I don’t want to hold on to a past version of myself only to be disappointed. I want to adjust to where I’m at as I age and find ways to push myself that align with my interests and physical state.

How does your creative process reflect your personal experiences?
Every piece of art goes through what I call the ‘ugly phase'. You’re a few hours into a piece, you have a vision of where you want it to be and it is NOWHERE near that point. You hyper-fixate, overwork it and start moving backwards. You consider abandoning it altogether.
You get up, take a break, come back later and look at it with fresh eyes. Suddenly you start to see a path forward.
Eventually it starts to flow. You look forward to the next step, you can see the progress and it’s exhilarating. When I look at a finished piece, I always remember the ugly phase and feel even more proud to have persisted.

What does art allow you to express that other parts of your life don’t?
Life is so fast right now. Personally, culturally, it feels like we operate at warp speed and there is little opportunity to pause and reflect.
To sit down and create takes intention, time, and stillness. I find art to be an important form of meditation.
What have you gained in motherhood that you didn’t expect?
Innumerable gains! But I have a new sense of agency and an unapologetic ability to say no. Time is so limited now, I simply don’t have time to be the yes woman I once was.
I would rather do fewer things at a high level than overcommit and execute poorly.

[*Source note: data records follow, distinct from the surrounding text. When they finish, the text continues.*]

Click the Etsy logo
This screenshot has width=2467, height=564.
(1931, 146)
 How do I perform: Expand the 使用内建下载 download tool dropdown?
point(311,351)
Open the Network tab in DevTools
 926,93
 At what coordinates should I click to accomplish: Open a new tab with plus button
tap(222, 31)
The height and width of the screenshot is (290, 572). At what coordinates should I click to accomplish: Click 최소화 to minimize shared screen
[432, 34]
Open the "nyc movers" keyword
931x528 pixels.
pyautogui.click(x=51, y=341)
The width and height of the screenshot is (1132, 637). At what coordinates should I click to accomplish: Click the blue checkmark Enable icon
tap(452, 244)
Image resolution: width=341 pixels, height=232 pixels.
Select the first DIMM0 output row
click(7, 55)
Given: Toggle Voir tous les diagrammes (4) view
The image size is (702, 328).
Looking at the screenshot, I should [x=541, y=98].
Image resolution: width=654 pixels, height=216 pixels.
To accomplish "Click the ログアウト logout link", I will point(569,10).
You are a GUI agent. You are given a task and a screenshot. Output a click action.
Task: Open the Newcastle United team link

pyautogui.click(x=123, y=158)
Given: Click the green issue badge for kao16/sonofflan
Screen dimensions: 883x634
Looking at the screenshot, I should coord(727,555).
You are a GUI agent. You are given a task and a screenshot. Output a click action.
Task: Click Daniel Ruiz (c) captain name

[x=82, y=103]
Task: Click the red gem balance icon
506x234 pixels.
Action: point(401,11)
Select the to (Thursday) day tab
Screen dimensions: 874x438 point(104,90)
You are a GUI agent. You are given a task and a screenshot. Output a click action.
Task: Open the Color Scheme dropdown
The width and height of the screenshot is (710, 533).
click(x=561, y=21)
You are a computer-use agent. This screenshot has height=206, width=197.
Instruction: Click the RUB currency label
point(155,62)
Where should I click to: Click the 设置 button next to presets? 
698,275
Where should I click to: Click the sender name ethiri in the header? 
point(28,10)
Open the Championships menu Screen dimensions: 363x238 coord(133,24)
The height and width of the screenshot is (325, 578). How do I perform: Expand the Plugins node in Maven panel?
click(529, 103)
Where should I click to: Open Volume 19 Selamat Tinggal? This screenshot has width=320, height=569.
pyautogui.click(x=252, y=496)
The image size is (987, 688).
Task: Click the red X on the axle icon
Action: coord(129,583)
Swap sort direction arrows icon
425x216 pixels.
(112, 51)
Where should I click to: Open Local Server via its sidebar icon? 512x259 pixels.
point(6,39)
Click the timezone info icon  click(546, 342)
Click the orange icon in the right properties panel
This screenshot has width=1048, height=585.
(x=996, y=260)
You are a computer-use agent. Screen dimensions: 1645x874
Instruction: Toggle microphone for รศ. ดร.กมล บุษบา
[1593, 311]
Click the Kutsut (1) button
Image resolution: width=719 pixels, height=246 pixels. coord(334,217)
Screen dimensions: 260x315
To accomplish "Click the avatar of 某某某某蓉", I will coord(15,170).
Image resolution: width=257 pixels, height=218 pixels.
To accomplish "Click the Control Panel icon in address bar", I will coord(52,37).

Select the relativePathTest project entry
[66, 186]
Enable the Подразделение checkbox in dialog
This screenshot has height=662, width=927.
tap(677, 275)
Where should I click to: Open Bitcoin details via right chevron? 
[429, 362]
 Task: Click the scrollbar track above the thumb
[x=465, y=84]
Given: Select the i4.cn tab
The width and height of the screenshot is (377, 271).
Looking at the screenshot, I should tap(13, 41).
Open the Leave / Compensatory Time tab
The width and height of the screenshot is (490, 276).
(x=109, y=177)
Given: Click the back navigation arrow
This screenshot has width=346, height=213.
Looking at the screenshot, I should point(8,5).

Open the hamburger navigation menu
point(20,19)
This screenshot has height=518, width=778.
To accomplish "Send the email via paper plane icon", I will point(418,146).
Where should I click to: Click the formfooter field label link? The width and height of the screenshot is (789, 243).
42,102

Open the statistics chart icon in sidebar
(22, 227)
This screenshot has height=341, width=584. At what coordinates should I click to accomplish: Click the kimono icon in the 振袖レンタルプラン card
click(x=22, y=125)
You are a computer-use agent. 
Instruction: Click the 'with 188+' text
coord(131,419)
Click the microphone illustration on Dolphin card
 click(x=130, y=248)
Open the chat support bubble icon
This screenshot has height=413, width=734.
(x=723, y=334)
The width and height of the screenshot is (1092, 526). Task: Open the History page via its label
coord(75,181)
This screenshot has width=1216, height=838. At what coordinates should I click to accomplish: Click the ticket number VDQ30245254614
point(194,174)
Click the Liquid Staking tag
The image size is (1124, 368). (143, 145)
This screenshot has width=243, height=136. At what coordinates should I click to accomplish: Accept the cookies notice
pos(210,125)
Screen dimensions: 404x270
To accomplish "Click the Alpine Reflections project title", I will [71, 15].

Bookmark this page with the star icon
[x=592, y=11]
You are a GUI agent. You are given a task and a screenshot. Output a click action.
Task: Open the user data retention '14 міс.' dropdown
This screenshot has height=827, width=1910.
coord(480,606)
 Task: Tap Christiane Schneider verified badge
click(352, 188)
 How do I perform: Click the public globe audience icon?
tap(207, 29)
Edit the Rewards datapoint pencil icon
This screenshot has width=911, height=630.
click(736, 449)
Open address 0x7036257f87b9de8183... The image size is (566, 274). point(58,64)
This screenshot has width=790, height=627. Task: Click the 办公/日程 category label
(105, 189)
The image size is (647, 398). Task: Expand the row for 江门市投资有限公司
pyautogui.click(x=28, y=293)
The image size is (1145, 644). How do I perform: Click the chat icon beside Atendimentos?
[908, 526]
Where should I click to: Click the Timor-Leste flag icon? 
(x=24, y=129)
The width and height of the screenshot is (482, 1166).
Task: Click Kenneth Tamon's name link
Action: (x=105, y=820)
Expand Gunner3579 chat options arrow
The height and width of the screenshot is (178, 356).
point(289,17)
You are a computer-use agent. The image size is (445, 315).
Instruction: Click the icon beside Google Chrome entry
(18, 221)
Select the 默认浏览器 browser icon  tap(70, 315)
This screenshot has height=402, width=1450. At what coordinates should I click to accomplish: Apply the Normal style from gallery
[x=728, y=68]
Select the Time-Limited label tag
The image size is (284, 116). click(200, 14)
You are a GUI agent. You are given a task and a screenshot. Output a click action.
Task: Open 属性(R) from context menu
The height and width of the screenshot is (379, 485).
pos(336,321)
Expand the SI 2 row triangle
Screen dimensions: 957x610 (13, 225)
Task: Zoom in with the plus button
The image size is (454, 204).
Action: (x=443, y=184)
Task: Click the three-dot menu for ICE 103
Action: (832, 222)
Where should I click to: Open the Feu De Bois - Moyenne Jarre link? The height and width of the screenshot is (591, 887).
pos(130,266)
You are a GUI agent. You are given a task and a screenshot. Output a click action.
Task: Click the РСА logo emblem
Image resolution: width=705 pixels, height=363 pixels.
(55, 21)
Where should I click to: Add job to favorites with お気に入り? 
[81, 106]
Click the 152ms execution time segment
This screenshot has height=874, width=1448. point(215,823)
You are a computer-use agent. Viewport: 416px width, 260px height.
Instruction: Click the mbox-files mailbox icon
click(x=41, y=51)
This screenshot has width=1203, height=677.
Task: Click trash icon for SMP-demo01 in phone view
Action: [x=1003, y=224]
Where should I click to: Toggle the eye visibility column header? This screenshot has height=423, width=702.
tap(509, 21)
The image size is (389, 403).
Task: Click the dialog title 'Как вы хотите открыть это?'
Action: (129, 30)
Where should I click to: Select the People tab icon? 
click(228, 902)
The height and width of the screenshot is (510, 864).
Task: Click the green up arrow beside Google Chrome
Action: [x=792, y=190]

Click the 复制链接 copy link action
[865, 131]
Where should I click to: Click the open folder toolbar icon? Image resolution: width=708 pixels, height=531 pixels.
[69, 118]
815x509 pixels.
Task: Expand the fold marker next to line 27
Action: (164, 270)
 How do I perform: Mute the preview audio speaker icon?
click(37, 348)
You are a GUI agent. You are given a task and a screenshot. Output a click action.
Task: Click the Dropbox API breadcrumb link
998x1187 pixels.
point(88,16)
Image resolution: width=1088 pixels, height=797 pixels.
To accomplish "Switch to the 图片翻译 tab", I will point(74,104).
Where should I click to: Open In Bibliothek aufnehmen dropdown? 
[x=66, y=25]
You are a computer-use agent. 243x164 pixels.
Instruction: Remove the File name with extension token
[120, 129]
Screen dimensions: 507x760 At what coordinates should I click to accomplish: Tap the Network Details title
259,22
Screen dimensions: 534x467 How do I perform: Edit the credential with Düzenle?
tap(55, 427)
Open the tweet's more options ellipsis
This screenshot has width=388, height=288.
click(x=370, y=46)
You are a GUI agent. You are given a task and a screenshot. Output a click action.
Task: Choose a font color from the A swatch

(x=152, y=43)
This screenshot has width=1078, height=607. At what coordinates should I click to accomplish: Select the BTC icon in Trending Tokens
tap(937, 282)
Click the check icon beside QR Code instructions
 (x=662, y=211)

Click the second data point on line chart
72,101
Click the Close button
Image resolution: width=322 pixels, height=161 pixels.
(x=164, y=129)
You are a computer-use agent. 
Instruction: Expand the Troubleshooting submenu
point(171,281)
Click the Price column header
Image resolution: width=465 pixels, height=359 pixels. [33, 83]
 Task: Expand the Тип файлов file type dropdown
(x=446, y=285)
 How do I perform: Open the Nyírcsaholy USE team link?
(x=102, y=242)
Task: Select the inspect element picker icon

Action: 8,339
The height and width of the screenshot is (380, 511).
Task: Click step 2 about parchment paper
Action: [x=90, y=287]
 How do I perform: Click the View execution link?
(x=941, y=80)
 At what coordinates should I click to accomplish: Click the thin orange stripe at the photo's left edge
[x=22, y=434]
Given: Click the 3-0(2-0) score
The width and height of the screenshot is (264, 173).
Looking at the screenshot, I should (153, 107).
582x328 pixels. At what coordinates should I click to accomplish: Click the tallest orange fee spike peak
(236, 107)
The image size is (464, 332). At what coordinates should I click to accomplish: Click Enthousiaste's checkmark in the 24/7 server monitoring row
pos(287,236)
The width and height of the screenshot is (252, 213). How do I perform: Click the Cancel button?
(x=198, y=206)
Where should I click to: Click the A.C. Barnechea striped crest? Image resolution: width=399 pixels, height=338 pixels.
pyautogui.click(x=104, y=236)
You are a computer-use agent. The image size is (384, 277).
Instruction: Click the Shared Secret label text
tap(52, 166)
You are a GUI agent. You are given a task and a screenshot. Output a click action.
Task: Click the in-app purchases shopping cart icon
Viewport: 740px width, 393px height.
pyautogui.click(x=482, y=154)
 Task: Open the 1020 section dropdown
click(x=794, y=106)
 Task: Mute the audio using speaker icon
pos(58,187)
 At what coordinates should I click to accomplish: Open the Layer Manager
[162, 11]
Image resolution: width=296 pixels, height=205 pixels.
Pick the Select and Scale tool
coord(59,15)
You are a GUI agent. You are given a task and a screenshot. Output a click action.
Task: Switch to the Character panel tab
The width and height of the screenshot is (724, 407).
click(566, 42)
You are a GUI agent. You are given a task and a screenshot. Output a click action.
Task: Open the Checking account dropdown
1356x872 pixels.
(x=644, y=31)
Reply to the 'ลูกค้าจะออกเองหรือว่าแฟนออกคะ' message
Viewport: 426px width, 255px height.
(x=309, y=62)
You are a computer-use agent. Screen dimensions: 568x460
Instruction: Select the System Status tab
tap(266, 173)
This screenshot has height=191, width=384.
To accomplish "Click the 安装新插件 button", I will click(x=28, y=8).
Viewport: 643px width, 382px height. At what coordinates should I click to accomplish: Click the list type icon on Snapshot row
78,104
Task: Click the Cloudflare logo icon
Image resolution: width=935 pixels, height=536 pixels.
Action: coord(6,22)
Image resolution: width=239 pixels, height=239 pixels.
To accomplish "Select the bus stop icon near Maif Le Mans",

Do you consider yourself stronger now after becoming a mother?
Absolutely. I had a very long and challenging path to becoming a mom.
By the time I arrived at motherhood, I was fed up with unnecessary suffering and this drives my parenting philosophy:
I want to work, not suffer — sacrifice, not martyr.
Have you ever felt pressure to “do it all”? How do you define success now?
Every. Day.
I’m trying to embrace the slower pace of productivity while I keep tabs on the different areas of my life that are important: family, fitness, work, relationships.
Work may be downshifted right now, but relationships have become more critical than ever. That feels like a success.
What does it look like to honor both your ambitions and your family life?
It looks like a very elaborate Google Calendar and weekly planning sessions with my husband.
We work hard to say yes to each other’s goals without keeping score. These early parenting years demand flexibility, and I acknowledge that some bigger ambitions are downshifted for now.
What does Mother’s Day mean to you personally?
Last year for Mother’s Day I went on a long bike ride with a group of other mom friends. We lingered in the parking lot and most of us went on to a favorite bakery after.
The timeline felt luxurious compared to typical rush-to-fit-it-in rides. I want that energy every day of the year.
What’s something about motherhood that you wish was talked about more openly?
Motherhood feels like a perpetual contradiction.
I am precisely the same and entirely different all at once. I can’t spend another minute with my child, I look at photos of them the moment they are out of sight.
I want to retreat into family life and never bother with personal goals ever again, I want to break free and focus on me, me, ME! It is the largest and most meaningful job I will ever have, I feel very unfulfilled by the mundanity of it all.
I’m working harder than I ever have, I’m not being paid. All these things can be true at once.
Today I got my son to daycare, rallied for a lift in my basement, knocked off two loads of laundry, made an actual dinner with real vegetables, went to a doctor's appointment, picked up my son, threw rocks in the lake, offered dinner (it was thrown on the floor), finished bedtime, cleaned the kitchen, then got some work done on the couch.
This is a moment of life where every day feels like a marathon — I’m proud when I make it through each one.